For Publishers
square File Submission
PMC File Submission Specifications

PubMed Central (PMC) exists both to provide online access to journal content and to build and maintain a high-quality, durable archive of this digital content. The latter objective drives many of the requirements here. Several years of experience working with material deposited in PMC confirms that what is adequate for displaying an article online today may not be enough for archival purposes. Please keep this in mind as you make your way through the details.

Quick Links:

Files to be deposited for each issue:

  1. A separate XML or SGML data file for the full text of each article.
  2. The original high-resolution digital image files for all figures in each article.
  3. A PDF file for each article. [Note: a separate PDF which directly corresponds to the individual XML or SGML data file should be provided for each book review and/or letter.]
  4. Supplementary data files (e.g., spreadsheets or video files) available with the article.
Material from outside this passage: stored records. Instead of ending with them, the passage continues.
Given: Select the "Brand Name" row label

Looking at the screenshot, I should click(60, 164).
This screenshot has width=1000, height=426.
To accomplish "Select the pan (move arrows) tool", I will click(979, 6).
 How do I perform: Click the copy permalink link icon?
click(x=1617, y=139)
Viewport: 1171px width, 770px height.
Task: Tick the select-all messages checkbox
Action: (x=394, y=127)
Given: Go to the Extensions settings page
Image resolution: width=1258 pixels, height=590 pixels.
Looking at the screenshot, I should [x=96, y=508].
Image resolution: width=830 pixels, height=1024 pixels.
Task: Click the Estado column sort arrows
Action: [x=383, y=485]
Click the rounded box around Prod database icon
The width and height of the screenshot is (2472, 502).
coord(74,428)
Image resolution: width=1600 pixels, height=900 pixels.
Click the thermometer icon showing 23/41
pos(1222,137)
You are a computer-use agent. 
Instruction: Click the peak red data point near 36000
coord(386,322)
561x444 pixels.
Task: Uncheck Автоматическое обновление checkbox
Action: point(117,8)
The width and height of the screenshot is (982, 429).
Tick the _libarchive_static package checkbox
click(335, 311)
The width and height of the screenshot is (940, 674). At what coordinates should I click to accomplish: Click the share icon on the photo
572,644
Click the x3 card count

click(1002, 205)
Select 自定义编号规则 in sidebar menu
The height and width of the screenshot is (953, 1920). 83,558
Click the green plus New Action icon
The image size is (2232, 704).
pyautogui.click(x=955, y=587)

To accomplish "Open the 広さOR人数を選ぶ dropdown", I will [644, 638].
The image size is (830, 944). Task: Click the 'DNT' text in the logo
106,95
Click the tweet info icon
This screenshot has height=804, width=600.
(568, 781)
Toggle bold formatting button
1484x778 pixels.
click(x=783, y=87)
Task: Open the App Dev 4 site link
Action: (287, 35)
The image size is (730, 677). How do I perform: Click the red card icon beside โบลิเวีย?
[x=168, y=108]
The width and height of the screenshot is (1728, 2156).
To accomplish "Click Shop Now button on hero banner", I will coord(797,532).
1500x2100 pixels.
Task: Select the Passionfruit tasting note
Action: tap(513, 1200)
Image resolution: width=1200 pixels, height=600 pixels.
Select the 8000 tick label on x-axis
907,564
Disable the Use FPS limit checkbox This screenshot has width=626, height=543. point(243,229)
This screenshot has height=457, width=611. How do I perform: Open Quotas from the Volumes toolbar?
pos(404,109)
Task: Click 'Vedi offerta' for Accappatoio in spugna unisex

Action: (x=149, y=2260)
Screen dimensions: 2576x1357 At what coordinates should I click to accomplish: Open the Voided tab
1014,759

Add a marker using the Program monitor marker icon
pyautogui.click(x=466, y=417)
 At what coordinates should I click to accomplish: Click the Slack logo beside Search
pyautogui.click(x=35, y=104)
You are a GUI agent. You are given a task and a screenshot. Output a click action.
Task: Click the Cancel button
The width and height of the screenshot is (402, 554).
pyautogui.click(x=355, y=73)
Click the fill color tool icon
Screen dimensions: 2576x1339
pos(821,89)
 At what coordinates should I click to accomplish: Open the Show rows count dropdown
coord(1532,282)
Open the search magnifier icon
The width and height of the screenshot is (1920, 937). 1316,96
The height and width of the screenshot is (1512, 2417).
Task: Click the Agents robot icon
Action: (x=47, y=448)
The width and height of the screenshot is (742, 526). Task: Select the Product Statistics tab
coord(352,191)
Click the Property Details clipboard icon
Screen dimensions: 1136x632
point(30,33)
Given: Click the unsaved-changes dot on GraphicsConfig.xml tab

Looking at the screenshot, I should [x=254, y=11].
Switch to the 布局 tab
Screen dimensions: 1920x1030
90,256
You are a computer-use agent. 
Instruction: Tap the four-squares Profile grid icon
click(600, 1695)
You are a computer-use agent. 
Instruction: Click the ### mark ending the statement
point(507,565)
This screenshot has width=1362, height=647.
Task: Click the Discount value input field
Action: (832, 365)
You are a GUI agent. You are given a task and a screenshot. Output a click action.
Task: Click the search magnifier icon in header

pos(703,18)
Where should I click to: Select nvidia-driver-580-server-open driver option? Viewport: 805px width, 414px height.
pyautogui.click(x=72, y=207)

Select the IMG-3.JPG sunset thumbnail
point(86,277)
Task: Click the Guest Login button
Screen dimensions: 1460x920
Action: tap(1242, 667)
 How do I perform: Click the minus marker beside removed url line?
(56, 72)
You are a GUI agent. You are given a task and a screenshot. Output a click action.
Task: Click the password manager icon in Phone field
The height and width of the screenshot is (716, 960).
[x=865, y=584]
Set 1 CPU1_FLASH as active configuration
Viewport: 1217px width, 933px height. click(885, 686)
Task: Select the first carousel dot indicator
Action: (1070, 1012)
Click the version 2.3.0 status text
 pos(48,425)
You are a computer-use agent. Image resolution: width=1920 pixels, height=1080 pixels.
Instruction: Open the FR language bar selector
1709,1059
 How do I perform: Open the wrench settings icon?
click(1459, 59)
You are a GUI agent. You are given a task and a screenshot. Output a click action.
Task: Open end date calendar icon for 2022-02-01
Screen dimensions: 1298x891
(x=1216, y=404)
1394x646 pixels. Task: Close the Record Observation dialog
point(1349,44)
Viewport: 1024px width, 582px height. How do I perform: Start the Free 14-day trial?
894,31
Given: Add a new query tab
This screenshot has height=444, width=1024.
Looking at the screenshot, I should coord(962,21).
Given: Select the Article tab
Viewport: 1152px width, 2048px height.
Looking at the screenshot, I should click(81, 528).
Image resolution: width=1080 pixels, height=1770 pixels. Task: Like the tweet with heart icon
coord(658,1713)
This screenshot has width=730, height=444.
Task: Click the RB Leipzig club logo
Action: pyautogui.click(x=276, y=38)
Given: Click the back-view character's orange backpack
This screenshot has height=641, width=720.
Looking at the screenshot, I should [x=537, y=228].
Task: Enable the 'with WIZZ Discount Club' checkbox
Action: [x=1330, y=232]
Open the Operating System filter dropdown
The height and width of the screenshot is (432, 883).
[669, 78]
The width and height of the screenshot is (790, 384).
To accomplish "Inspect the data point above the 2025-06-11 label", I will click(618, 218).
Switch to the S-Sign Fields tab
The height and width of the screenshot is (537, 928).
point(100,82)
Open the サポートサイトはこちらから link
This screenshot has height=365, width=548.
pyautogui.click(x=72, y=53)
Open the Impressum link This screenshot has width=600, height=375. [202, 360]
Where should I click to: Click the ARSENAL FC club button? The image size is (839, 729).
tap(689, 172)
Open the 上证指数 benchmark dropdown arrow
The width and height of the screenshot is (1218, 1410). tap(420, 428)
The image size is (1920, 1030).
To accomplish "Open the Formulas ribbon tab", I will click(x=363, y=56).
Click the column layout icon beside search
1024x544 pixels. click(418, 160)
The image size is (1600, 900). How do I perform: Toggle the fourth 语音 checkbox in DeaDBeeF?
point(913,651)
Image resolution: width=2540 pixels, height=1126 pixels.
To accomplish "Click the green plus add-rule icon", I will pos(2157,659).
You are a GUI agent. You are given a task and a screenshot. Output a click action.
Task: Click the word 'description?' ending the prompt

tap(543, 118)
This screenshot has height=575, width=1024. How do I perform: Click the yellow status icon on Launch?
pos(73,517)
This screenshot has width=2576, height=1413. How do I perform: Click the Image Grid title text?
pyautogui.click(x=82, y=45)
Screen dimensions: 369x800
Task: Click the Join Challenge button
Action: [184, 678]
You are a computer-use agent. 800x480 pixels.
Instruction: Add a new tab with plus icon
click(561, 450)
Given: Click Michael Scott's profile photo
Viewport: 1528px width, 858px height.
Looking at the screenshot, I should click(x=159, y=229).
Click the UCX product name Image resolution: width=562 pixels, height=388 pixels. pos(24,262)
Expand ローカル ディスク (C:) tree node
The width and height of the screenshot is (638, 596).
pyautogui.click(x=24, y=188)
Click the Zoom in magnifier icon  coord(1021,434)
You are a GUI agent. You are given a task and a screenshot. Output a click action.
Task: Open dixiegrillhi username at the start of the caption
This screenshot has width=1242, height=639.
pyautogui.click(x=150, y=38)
Image Quality Requirements

Generally, Authors submit raw image data files to a publishing house in various formats (ppt, pdf, tif, jpg, xml, etc.). The files are then normalized to produce print or electronic output. PMC requires the normalized output, which is high-resolution, and of sufficient width and quality to be considered archival. Images generated at low resolution for display purposes are not acceptable.

All images MUST be at or above intended display size, with the following image resolutions: Line Art 800 dpi, Combination (Line Art + Halftone) 600 dpi, Halftone 300 dpi. See the Image quality specifications chart for details. Image files also must be cropped as close to the actual image as possible.

What we do not want are 72 dpi web-quality graphics in which colors are not realistic, text is illegible, or images are pixilated. These undesirable qualities are usually caused by applied compression from a jpg or gif format. Although tif and eps files are the most desirable formats for archiving, it is important to stress that the real objective is to obtain the highest quality images available, regardless of format.

PDF Quality Requirements

PDF files should not be downsampled for submission to PMC. If print quality PDFs are available, please submit them. If the journal is not printed, the resolution of the images in the PDF should be no less than: Line Art 800 dpi, Halftones 300 dpi, Color 600 dpi. All fonts used in the file need to be fully embedded. Compression for images should be lossless (zip) or highest-quality JPEG. Illustrations should be encoded as vector data with no erroneous conversion to bitmaps.


File Format Requirements

  • Uncompressed high-resolution TIFF or EPS files are required for all images.
    See preferred file specification.
  • All files must be cross-platform compatible.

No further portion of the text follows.